*Input material*
==*==

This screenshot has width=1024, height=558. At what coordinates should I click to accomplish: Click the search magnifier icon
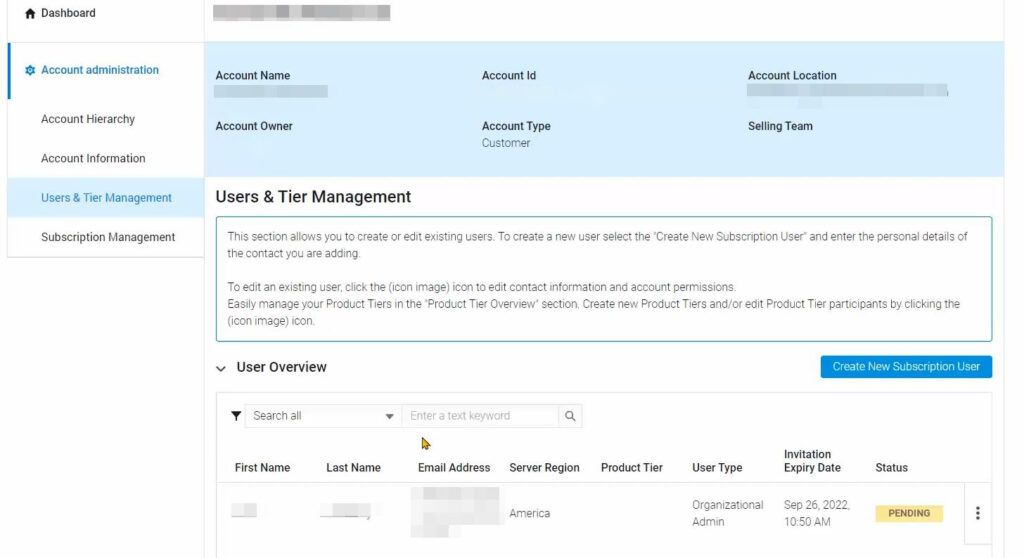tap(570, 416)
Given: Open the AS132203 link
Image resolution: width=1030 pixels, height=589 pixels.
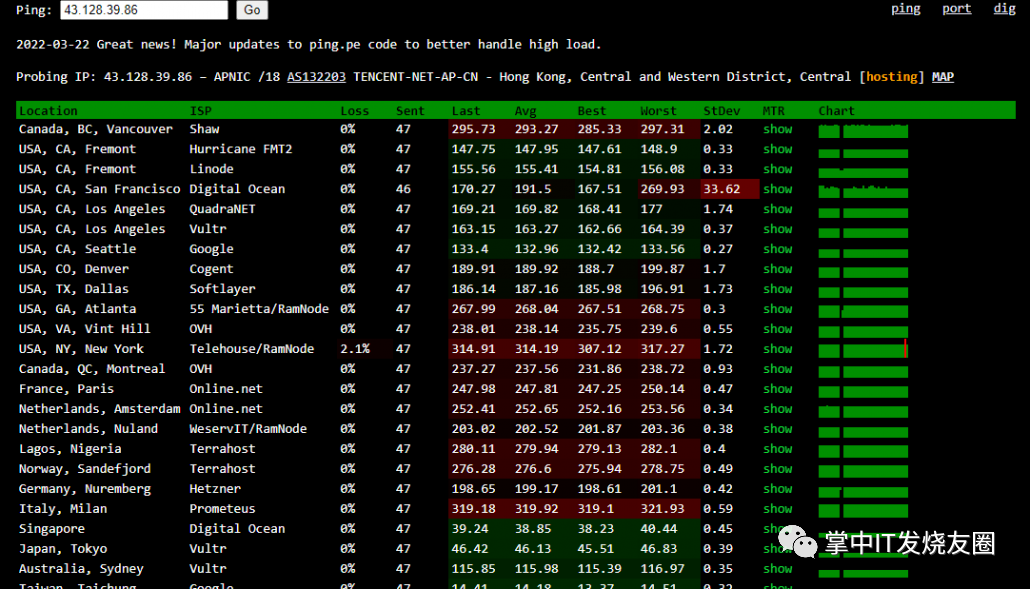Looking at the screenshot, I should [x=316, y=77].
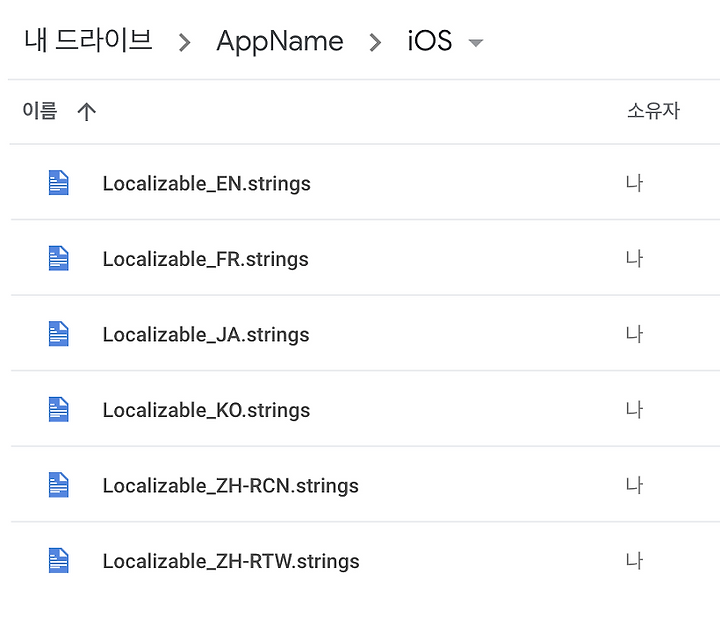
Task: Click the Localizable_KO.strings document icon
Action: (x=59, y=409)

==*==

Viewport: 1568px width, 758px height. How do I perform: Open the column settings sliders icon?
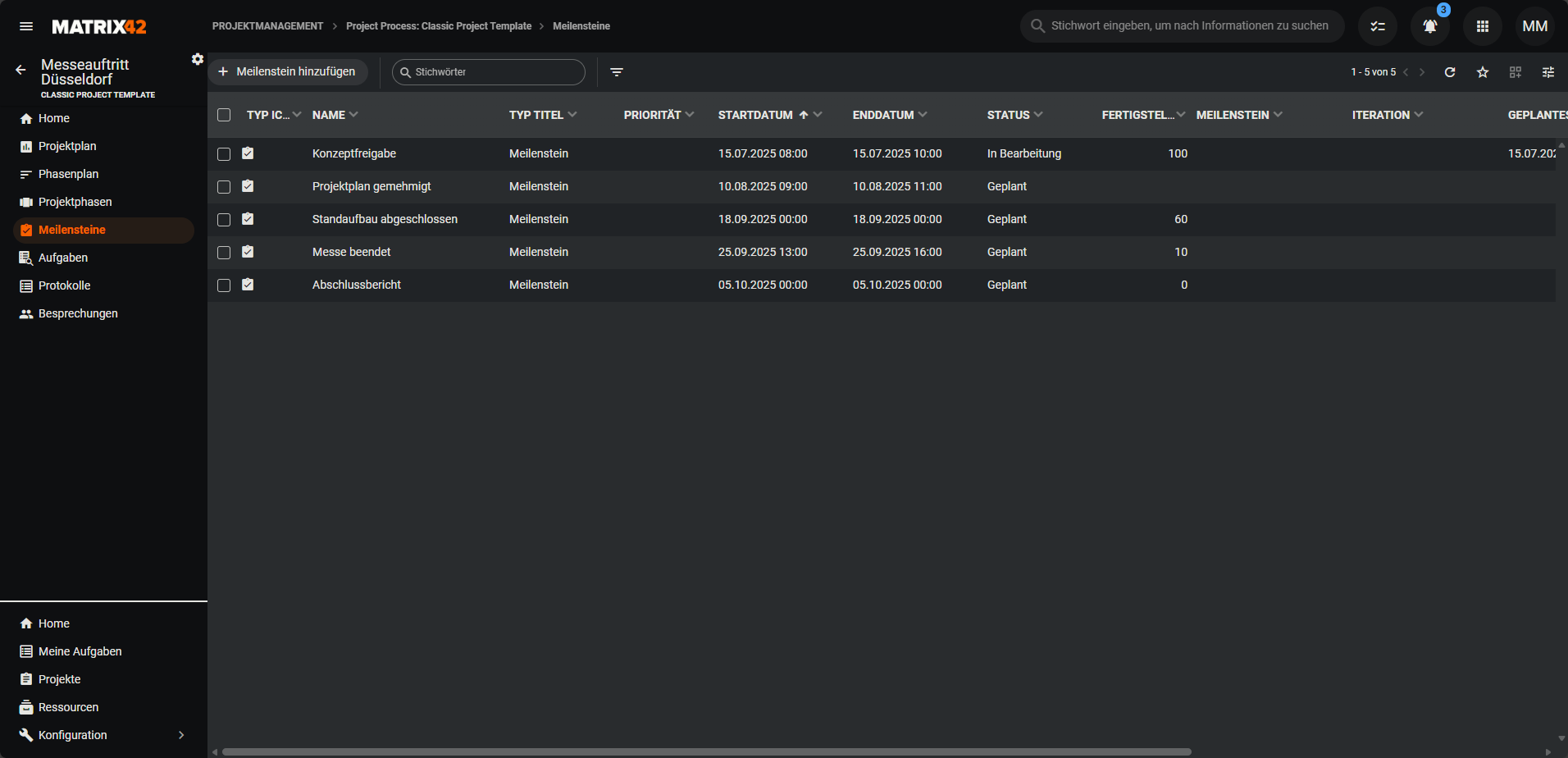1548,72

==*==

*Task description*
Nothing but the lines from the one containing "This screenshot has" through the one containing "Given: Open the AS132203 link" should appear, copied exactly from the material above and without pictures.

*Reply to the exercise*
This screenshot has width=1024, height=558. At what coordinates should I click to accomplish: Click the search magnifier icon
tap(570, 416)
Given: Open the AS132203 link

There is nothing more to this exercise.